— Exercise instructions —
a: Copy everything in the post on the Death with Dignity essay from "The March Reflections" down to "was my father.", word for word.
b: Using the post on the Death with Dignity essay, say whether each statement agrees with it, answering yes or no and quoting the words that decide it: (i) The nurse's father was 92 years old. (ii) Death with Dignity laws exist in ten states. (iii) The essay will be free until the end of April.

A father’s request.
The March Reflections essay in AJN is by a nurse whose terminally ill 92-year-old father asked her to help him legally end his own life under the requirements of Oregon’s Death with Dignity Act. The short essay is intimate, informative, and honest. Here’s a brief excerpt from near the end:
Although I miss my father terribly, I have no regrets. Mostly, I am thankful for his strength and courage, his clear-mindedness, and his willingness to work with me to repair our relationship. I am also thankful that nursing prepared me for the role of nurse advocate and taught me how to ‘be with’ a person at the end of life, even when that person was my father.
Death With Dignity laws.
It can’t be easy for a nurse, whose job usually focuses on restoring patients’ health and preserving their lives, to help a family member die in this way. Nor is the process without challenges: the requirements of Death with Dignity laws are rigorous, layered with checks and double-checks to guard against potential abuses.
Death with Dignity Laws permitting “aid-in-dying” or “physician-assisted dying”—terms now preferred by advocates to the older “assisted suicide,” since the word suicide has powerful negative connotations—now exist in five states and Washington, D.C.
We hope you’ll read “Death with Dignity (and Love),” which will be free until the end of March, and let us know your thoughts or related experiences.
Thank you, Laurie, for sharing your father’s special story, and for advocating for him. You mention he dismissed the option of hospice, hating the idea of being dependent. Just to clarify, he didn’t have to be wait until he was “dependent” to be elgible for hospice. He could have chosen to use the Death with Dignity option in Oregon, AND had hospice services, as nearly all hospices will provide care and support for a person (who is planning to use DWD) along with supporting their family. Hospices take a “neutral” stance on the use of DWD while also helping families (such as: assisting with symptom management should there be any problems after ingesting the medication; not having to involve the coronor at the time of death; and bereavement support for the year following a death) As a hospice nurse in Washington and Oregon, I have cared for many patients who took legal, lethal medication to end their life, who also remained fiercely independent until the end.

— Dataset records —

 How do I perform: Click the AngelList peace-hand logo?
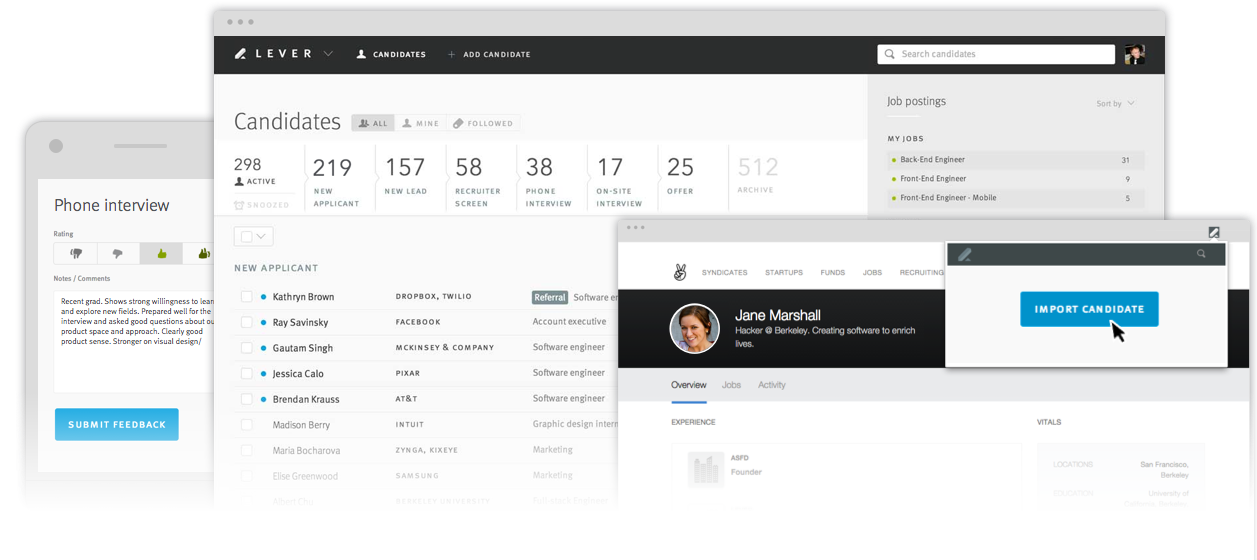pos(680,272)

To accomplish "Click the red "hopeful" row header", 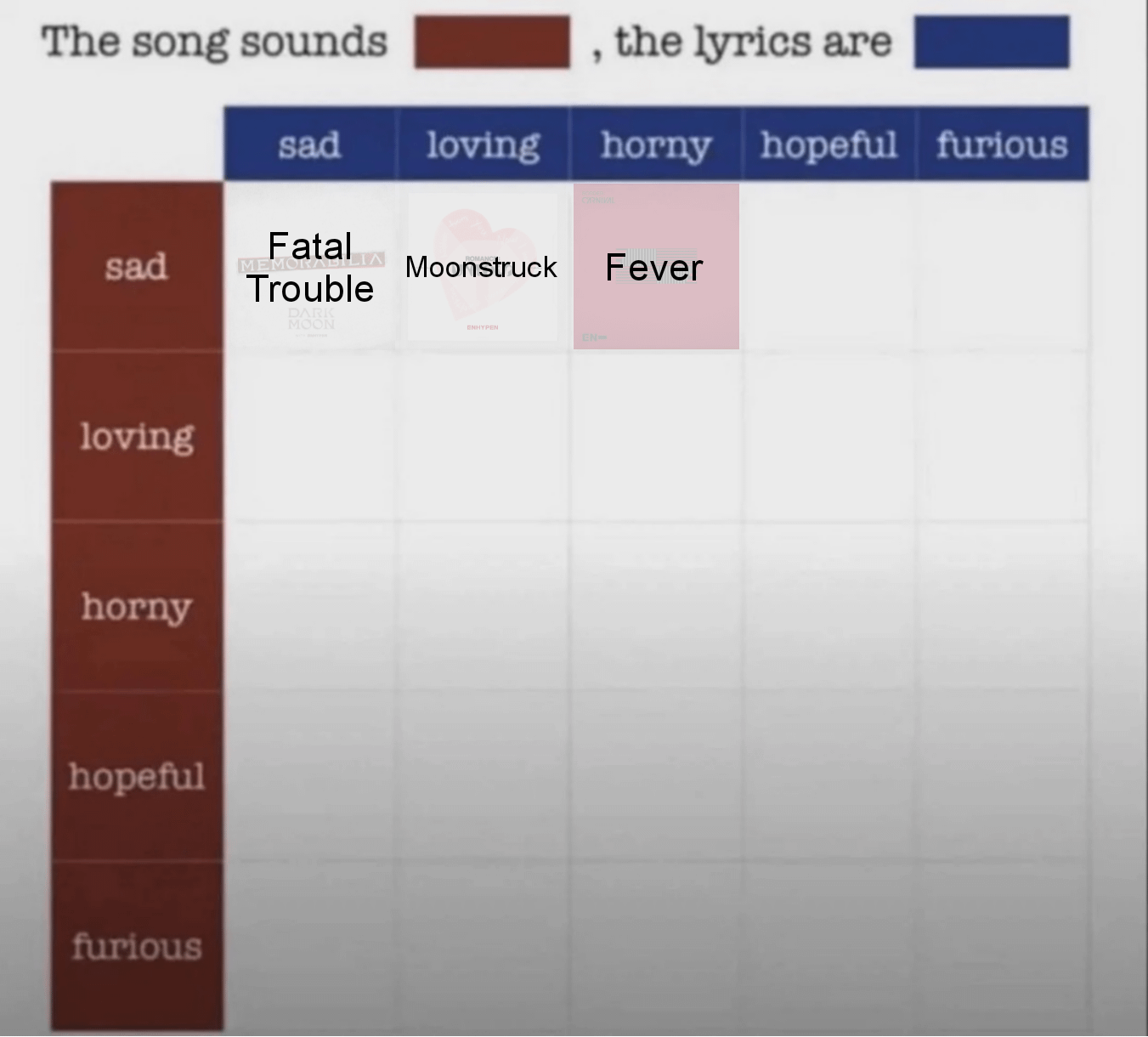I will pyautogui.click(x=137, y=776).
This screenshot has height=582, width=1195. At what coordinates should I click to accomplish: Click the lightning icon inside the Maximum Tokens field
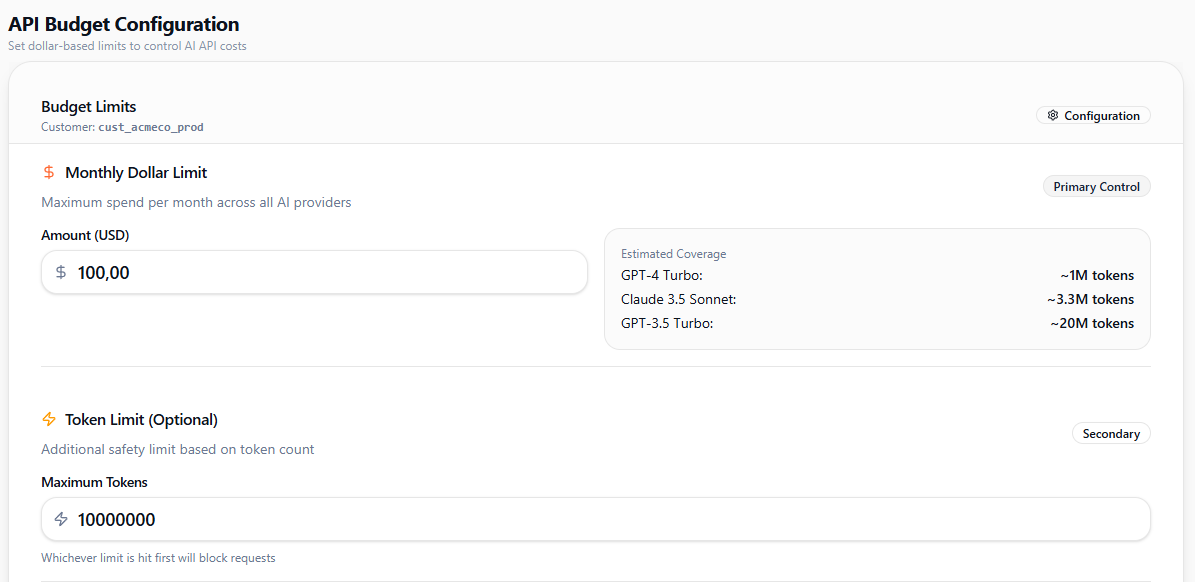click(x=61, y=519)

— Solutions to the tasks —
a:
The March Reflections essay in AJN is by a nurse whose terminally ill 92-year-old father asked her to help him legally end his own life under the requirements of Oregon’s Death with Dignity Act. The short essay is intimate, informative, and honest. Here’s a brief excerpt from near the end:
Although I miss my father terribly, I have no regrets. Mostly, I am thankful for his strength and courage, his clear-mindedness, and his willingness to work with me to repair our relationship. I am also thankful that nursing prepared me for the role of nurse advocate and taught me how to ‘be with’ a person at the end of life, even when that person was my father.

b:
(i) Yes: "terminally ill 92-year-old father"
(ii) No: "now exist in five states and Washington, D.C."
(iii) No: "which will be free until the end of March"